Basically, take just about any version of the magic system, and you can sand off those pesky labels that call it "magic" and replace it with whatever "power" you want. The actual supplement, GURPS Powers, seems like it ought to have been part of the Basic Set, because it is so vital to how I like to run things. It realizes that the different kinds of powers are best balanced against each other when they work the same way, so it shows you how to do that... with additional supplements (GURPS Supers, GURPS Thaumatology, etc.) going into more detail if you're like me and neither talented nor invested enough to do it yourself. ;)

To further clarify; the default Magic System of GURPS has magic depend on four things:

1) An innate magical aptitude talent called Magery, available as Magery 0, 1, 2, and 3. Sometimes augmented by some other similar traits.
2) The amount of time (and or CP) invested in studying Spells, which are handled as Skills.
3) The local manga level and/or if it has an aspected nature that favors and/or resists some forms of spellcasting.
4) A "fast" method that is typically used, or a slower method, known as "Ritual Magic" that is better suited for some spells than others (as intended by design).

The default approach to chi (or however you justify "better than realistically possible") examples of martial arts, is similar:

1) Usually a catch-all Advantage like Trained By a Master or Weapon Master, sometimes augmented by some smaller, but some other similar traits.
2) Actual Martial Arts Skills
3) Making sure you're managing your chi properly e.g. preventing or exploiting an imbalance.
4) Techniques (Maneuvers?) that let you train a hyper-specific application of a Skill, allowing you to excel in it beyond what the base skill level would imply.

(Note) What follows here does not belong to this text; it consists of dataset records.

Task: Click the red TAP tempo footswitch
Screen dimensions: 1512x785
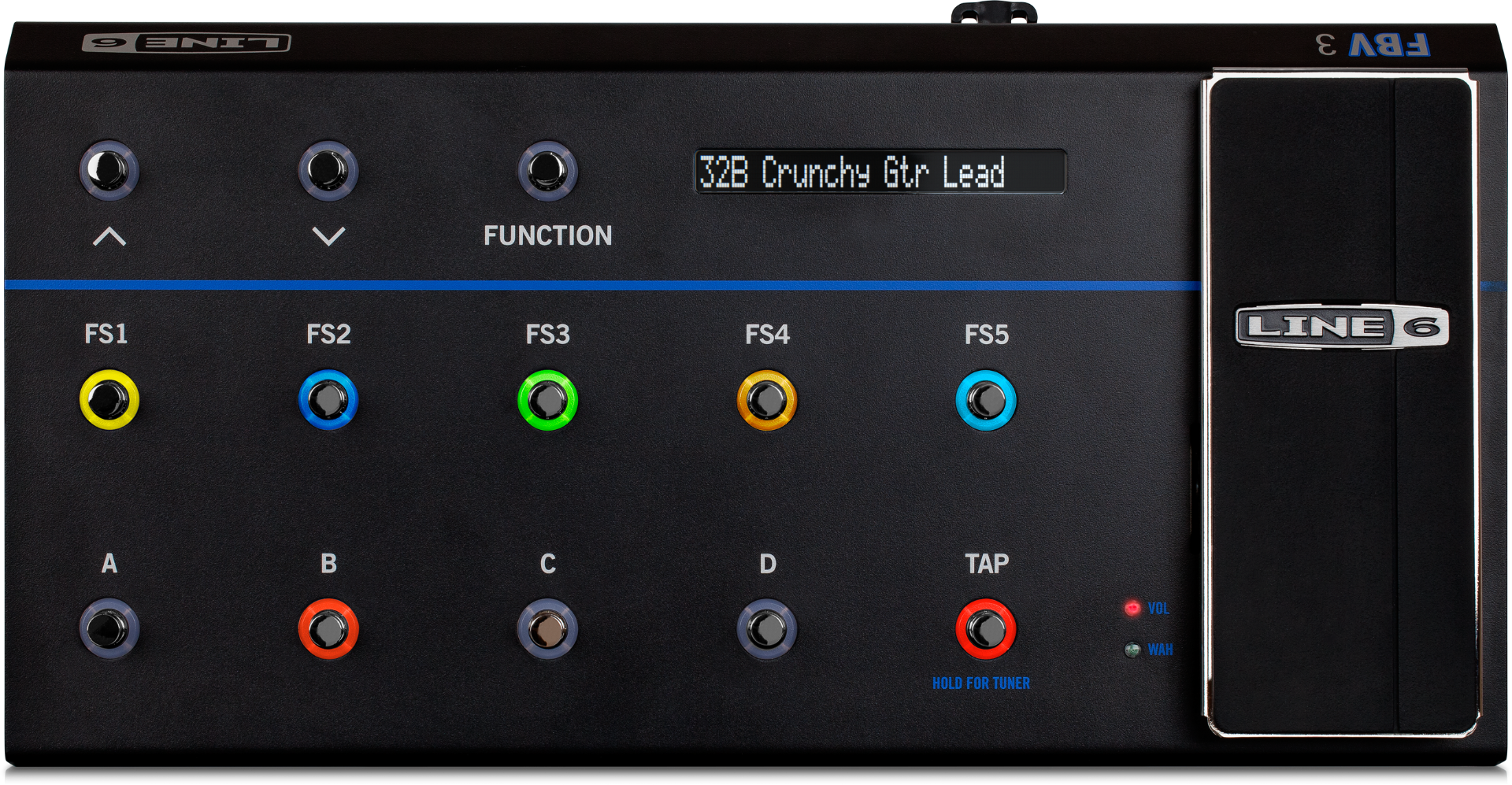Action: [986, 628]
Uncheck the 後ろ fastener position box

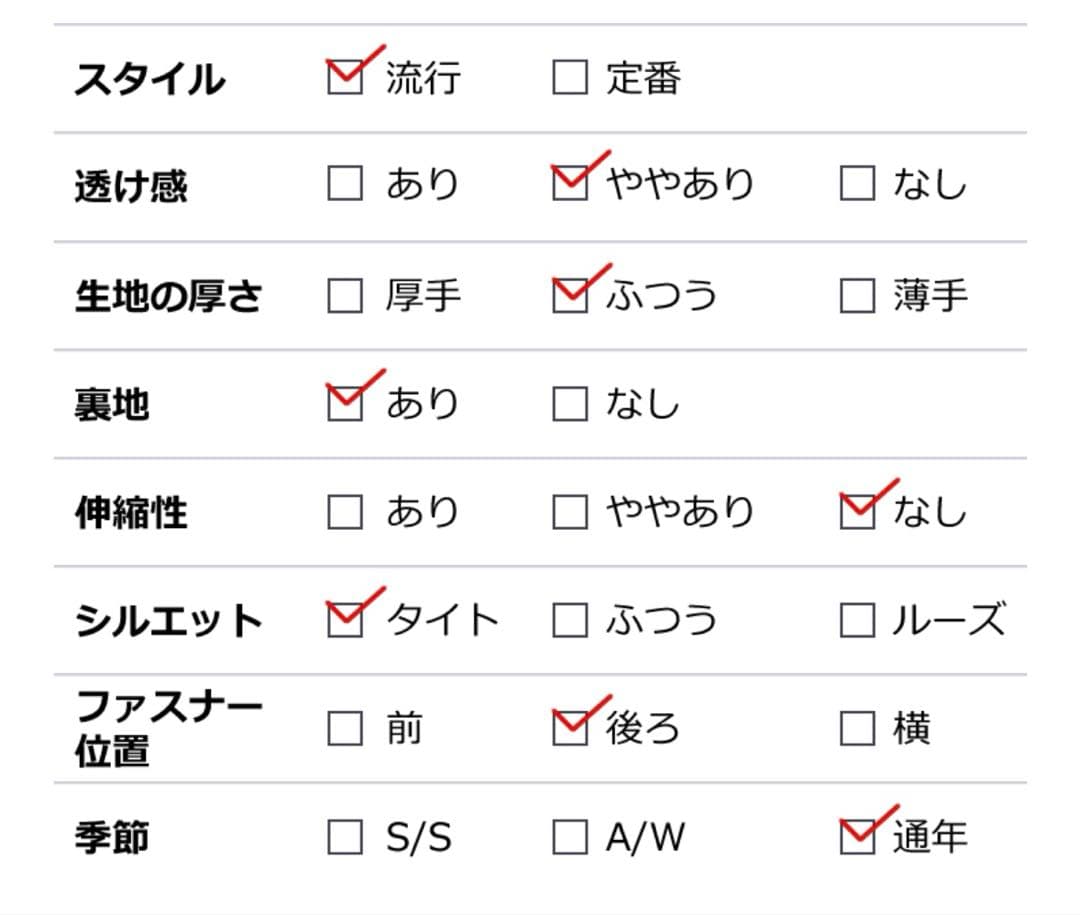(570, 729)
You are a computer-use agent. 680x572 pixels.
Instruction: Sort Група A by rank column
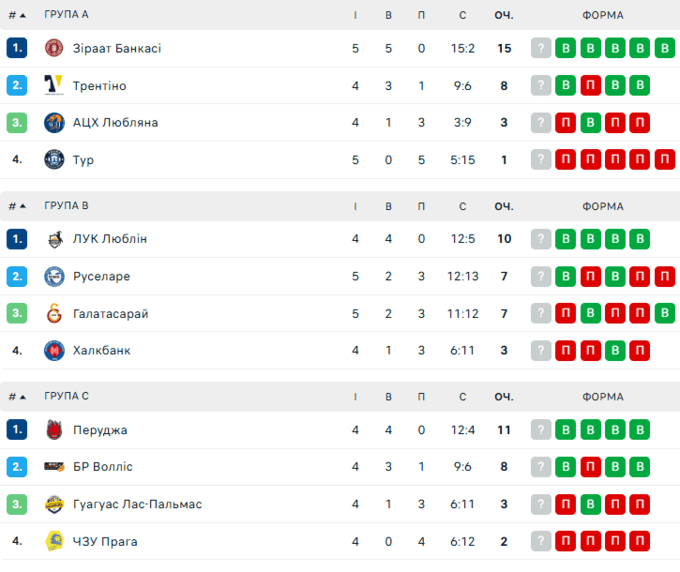click(x=17, y=15)
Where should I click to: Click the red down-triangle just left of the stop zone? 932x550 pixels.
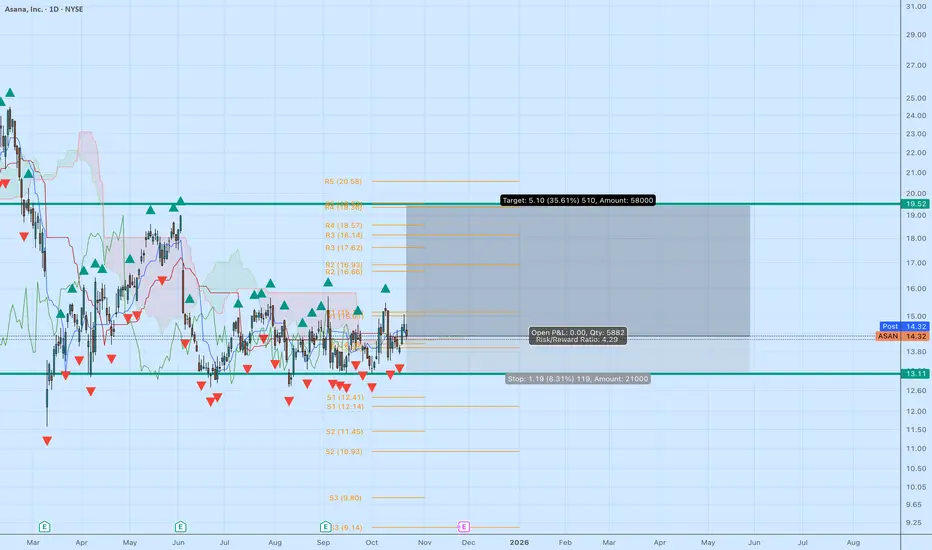click(400, 368)
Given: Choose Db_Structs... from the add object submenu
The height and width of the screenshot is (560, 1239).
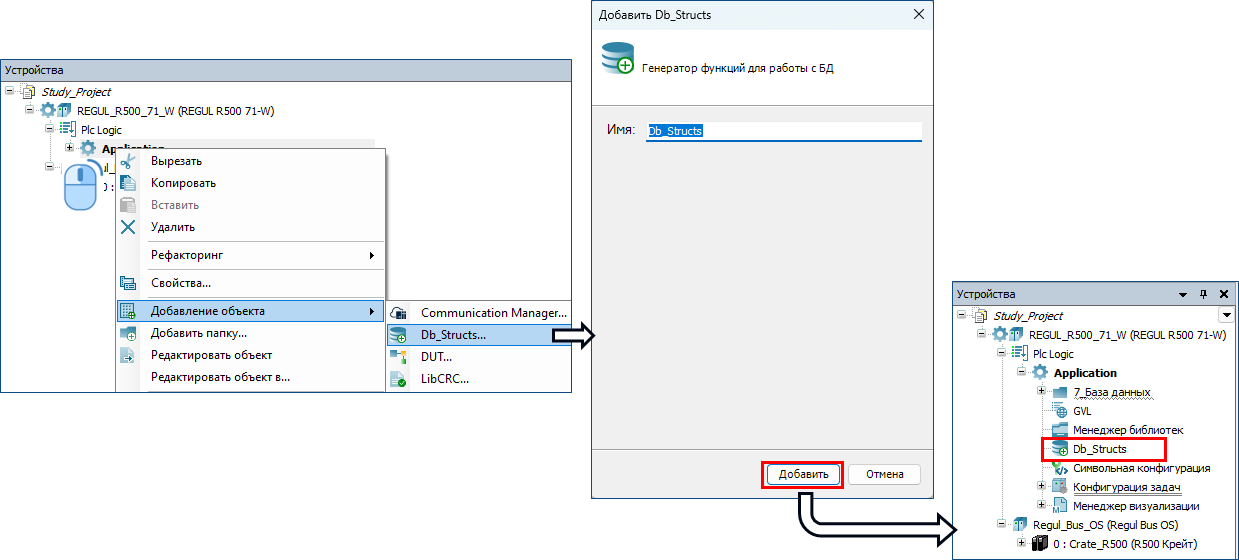Looking at the screenshot, I should [453, 335].
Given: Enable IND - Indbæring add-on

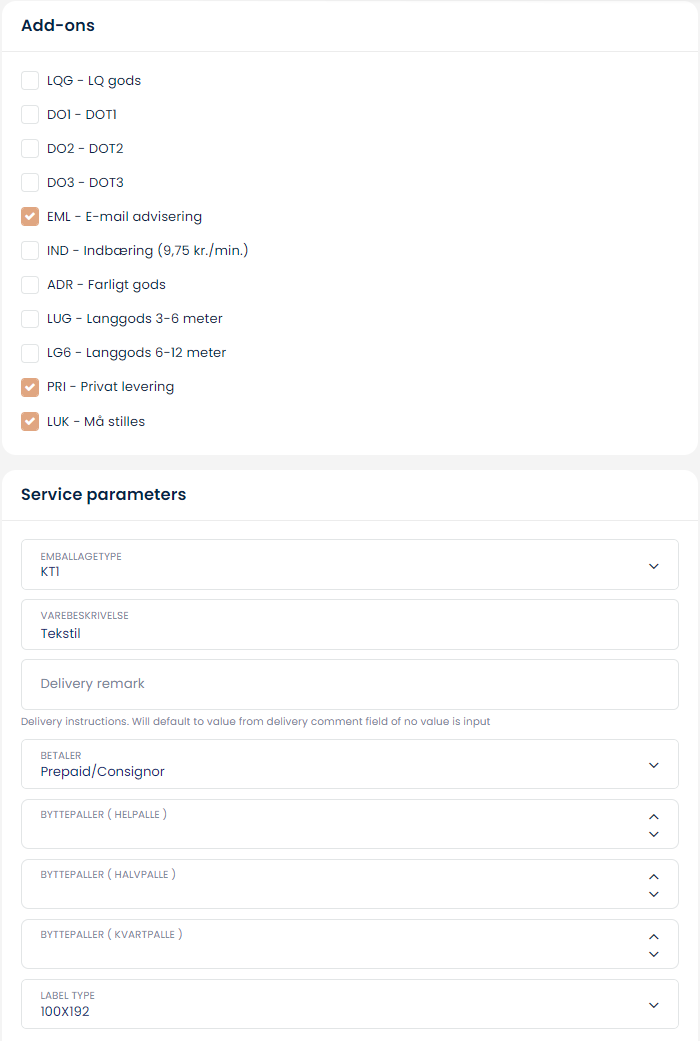Looking at the screenshot, I should (30, 251).
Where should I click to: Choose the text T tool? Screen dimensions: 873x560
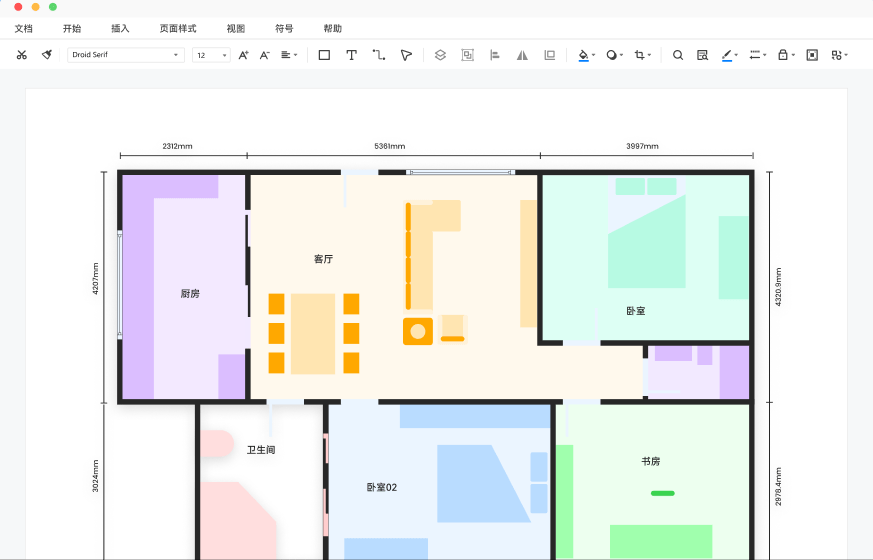[351, 55]
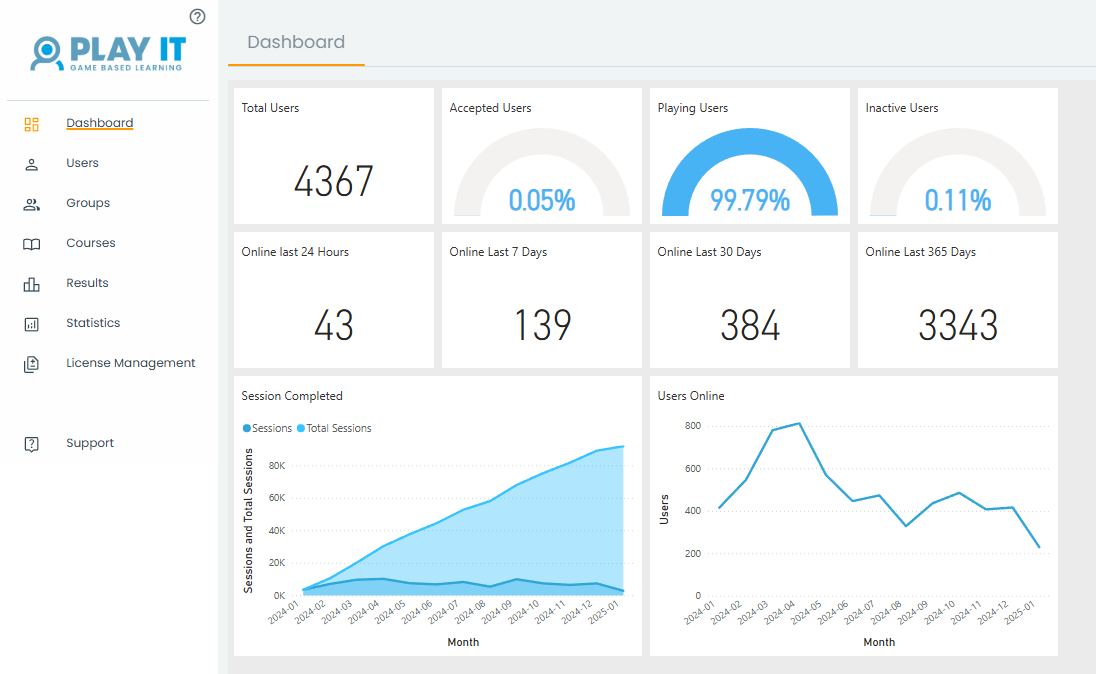Open the Dashboard tab at top
This screenshot has height=674, width=1096.
296,42
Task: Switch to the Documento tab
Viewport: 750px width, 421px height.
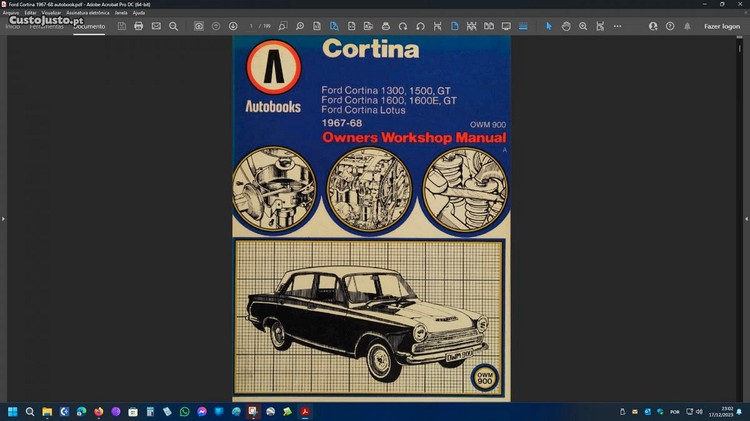Action: point(89,26)
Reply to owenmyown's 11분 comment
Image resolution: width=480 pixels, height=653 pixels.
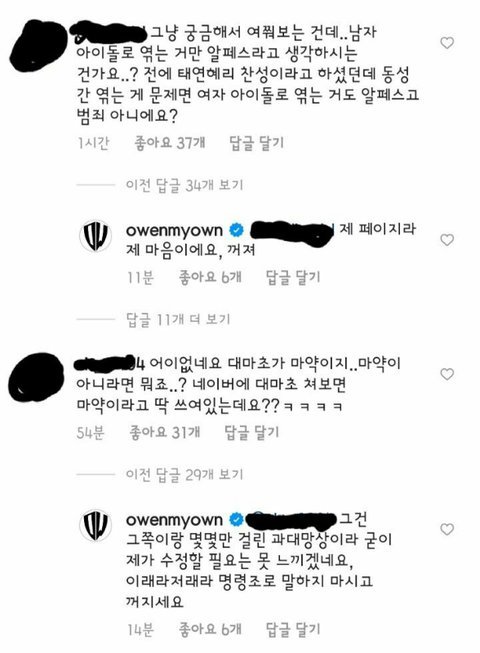tap(293, 277)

I don't know if they've officially distilled and test this as a generic approach to "Powers as [mostly] Skills", but it seems plausible.

Meanwhile GURPS Powers is mostly about fine-tuning Advantages to create these effects. You determine the source of the Power (Chi, Magic, Psychic, Divine, Super, etc.) and whether or not those things are limiting or enhancing factors (based on the setting). This affects how many Character Points the traits are worth. You can add other Modifiers, including combining Advantages with other Advantages, or with Disdadvantages, until you get what you want. For example, if you like how D&D typically does Spells, there are Modifiers that can be applied to various Advantages to replicate this approach.

I haven't read the Fourth Edition version yet, but GURPS Psionics is based on the Third Edition/Third Edition (Revised) approach to Psionics (from the different but similarly named book). Basically, split the difference between the Advantage focused and the Skill focused approaches. Fewer Skills, more Advantages, but still quite a bit of either if you want a diverse power set.

All of this under a unified rule system. You can use all of the above together in the same system if the GM is feeling ambitious. You can skip all of it as well. Or you can pick and chose what is used and what isn't, and how it works. There can be balance issues when mixing and matching, however. The same amount of Character Points needed for a super of a certain power level is far more than the equivalently potent mage built using the default Magic System. Unless the GM knows exactly what to tweak.
17th Dec 2021, 8:13 PM
A Quiet Reader
"What do I knowtun?" amuses me more than it should.
18th Dec 2021, 6:21 PM
Otaku
Aye, verily.
18th Dec 2021, 9:26 PM
Wildwolf42
...Makes sense, if you know a hostile environment is involved in the plot and you know that type of player is involved, you'd prepare for that environment immediately.

In other news, found a new comic to watch, read the whole thing in an afternoon... Hope it doesn't go the way of the other Avengers RPG comic.